Reproduce the stretch of the Galloway engine article from "The nameplate on" through "engine was piqued.".

- Supplied text:
──────

The nameplate on Mike Tyler’s 2-1/4 HP Galloway, clearly showing serial number AC 1001, the earliest Galloway serial number found to date. Although not yet confirmed, it’s believed this engine dates from sometime around 1907.

I recently purchased a 2-1/4 HP water-cooled Galloway from a friend, Gale Rhoton. This engine was ‘barn fresh’ and complete, with the exception of the igniter trip, skids and gas tank. I already had a 2-1/4 HP Galloway, but the appealing thing about this new engine was its low serial number, AC 1001. This is the lowest serial number on a Galloway I have ever seen or heard of, and consequently my interest in researching this engine was piqued.

Tracing originality
The first thing I did was carefully clean the engine with kerosene to save any original paint that may have survived. At first look the engine appeared rusty, but after cleaning and applying a light coating of a half-and-half mixture of boiled linseed oil and mineral spirits, much of the original paint surfaced. I decided to leave it in this condition, since original paint is much more attractive to me than a new paint job.

Researching an old Galloway catalog, I found an advertisement for this engine snowing a cylindrical gas tank. I sketched up the tank and Gale, who is a professional gas tank fabricator, made me a tank for the engine. I fabricated some skids from oak pallet material and milled a casting for the igniter trip. With the addition of those components the engine was complete. The compression on this engine is as good as new, and hardly any wear is evident on the moving parts. To top it off, Gale found me an original battery box with batteries to display with the engine.

As I’ve said, much of the original paint was still on the engine and its components. This is revealing, in that there is always a question as to the color of individual components when someone is restoring an engine to its original color scheme. The basic engine had been painted Galloway red, and a number of components had been painted silver, including the crank throw, the connecting rod, the head, the rocker arm, the mixer and the pushrod retainer on the head. The face of the flywheels may have been painted silver as well, but there is not enough paint evidence remaining to be conclusive. The exhaust pipe and muffler have no remaining original paint.

──────

- Given data:
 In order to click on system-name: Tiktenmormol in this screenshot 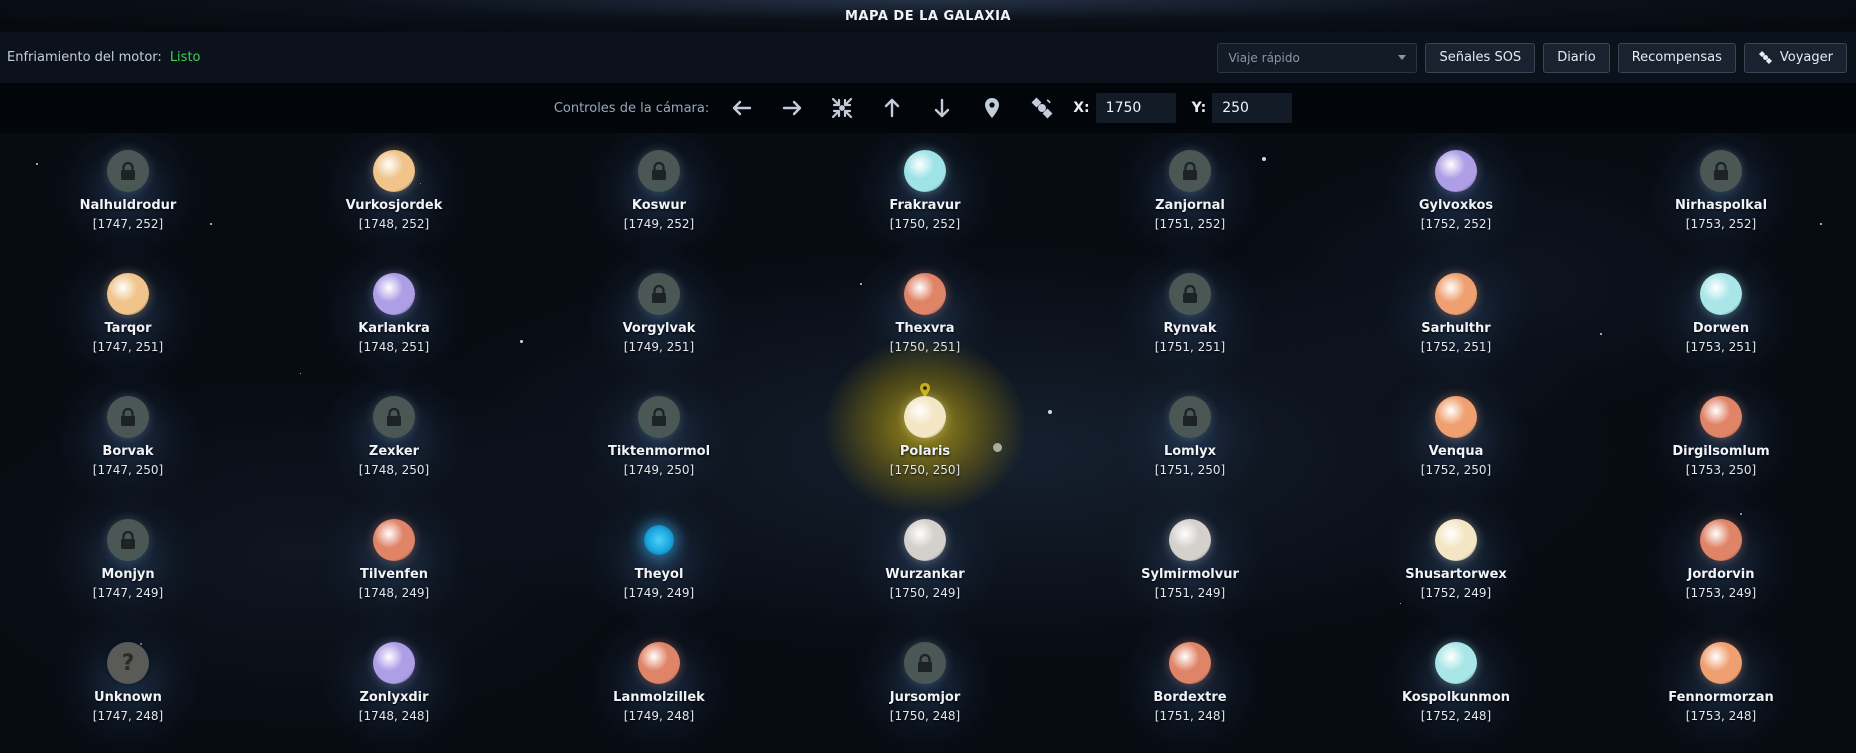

──────

- Expected answer:
The nameplate on Mike Tyler’s 2-1/4 HP Galloway, clearly showing serial number AC 1001, the earliest Galloway serial number found to date. Although not yet confirmed, it’s believed this engine dates from sometime around 1907.

I recently purchased a 2-1/4 HP water-cooled Galloway from a friend, Gale Rhoton. This engine was ‘barn fresh’ and complete, with the exception of the igniter trip, skids and gas tank. I already had a 2-1/4 HP Galloway, but the appealing thing about this new engine was its low serial number, AC 1001. This is the lowest serial number on a Galloway I have ever seen or heard of, and consequently my interest in researching this engine was piqued.